◆ Kutipan Dokumen:
•••••
ANCAMAN BAGI REFORMASI: ALASAN PENOLAKAN UNDANG – UNDANG TNI
BERITA


Reformasi tahun 1998 adalah titik balik bagi rakyat Indonesia, sebuah perjuangan monumental untuk melepaskan diri dari cengkeraman otoritarianisme. Salah satu pencapaian terpenting dari reformasi tersebut adalah penghapusan konsep Dwifungsi ABRI, di mana militer sebelumnya memiliki hak istimewa untuk menduduki jabatan sipil di kementerian atau lembaga negara. Konsep ini menciptakan tumpang tindih wewenang antara sipil dan militer serta melemahkan prinsip demokrasi. Luka lama akibat dominasi militer dalam pemerintahan masih membekas dalam sejarah bangsa ini.
Namun, pada 20 Maret 2025, Indonesia digemparkan oleh pengesahan Revisi Undang-Undang Nomor 34 Tahun 2004 tentang Tentara Nasional Indonesia (UU TNI) dalam rapat paripurna DPR RI. Pengesahan ini memicu gelombang kritik dari berbagai kalangan. Masyarakat terkejut dengan kecepatan proses revisi yang terkesan terburu-buru, padahal UU TNI tidak masuk dalam prioritas Program Legislasi Nasional (Prolegnas) 2025. Selain itu, pembahasannya dilakukan secara tertutup di luar Gedung Parlemen, minim transparansi, serta sulitnya akses publik terhadap draf naskah akademik dan RUU tersebut.
Sebagai negara yang menganut sistem demokrasi, Indonesia telah berupaya membangun tatanan yang menjunjung tinggi supremasi sipil. Namun, pengesahan UU TNI kini menjadi ancaman serius yang merongrong prinsip tersebut. Undang-undang ini membuka kembali peluang bagi militer untuk terlibat dalam jabatan-jabatan sipil, yang seharusnya diisi oleh mereka yang memiliki kompetensi dan latar belakang sesuai bidangnya. Ini bukan hanya langkah mundur, tetapi juga bentuk pengkhianatan terhadap cita-cita reformasi yang telah diperjuangkan dengan darah, keringat, dan air mata.
•••••
◆ Bahan Pendukung:
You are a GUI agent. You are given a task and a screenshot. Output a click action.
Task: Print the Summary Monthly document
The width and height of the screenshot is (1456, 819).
•••••
◆ Soal Latihan:
A - Menurut kutipan dokumen tentang UU TNI, kapan revisi undang-undang tersebut disahkan dalam rapat paripurna DPR RI?
B - Tolong lanjutkan kutipan dokumen tentang UU TNI, dimulai setelah kalimat terakhirnya.
Bahan di atas tidak berkaitan dengan kutipan dokumen tentang UU TNI.

◆ Jawaban Tiap Soal:
A - Pada 20 Maret 2025.

B -
Banyak pihak, termasuk mahasiswa, melihat UU TNI sebagai ancaman serius terhadap demokrasi. Undang-undang ini dapat menciptakan ketimpangan dalam sistem tata kelola negara, di mana militer diberikan ruang untuk menduduki jabatan sipil. Hal ini bukan hanya menimbulkan konflik kepentingan, tetapi juga melemahkan peran aparat sipil yang seharusnya menempati posisi tersebut. Salah satu prinsip utama demokrasi modern adalah supremasi sipil, di mana jabatan-jabatan sipil harus diisi oleh warga sipil yang memiliki kompetensi sesuai bidangnya. Jika UU TNI diberlakukan, kontrol sipil atas militer akan terganggu, yang pada akhirnya melemahkan institusi demokrasi itu sendiri.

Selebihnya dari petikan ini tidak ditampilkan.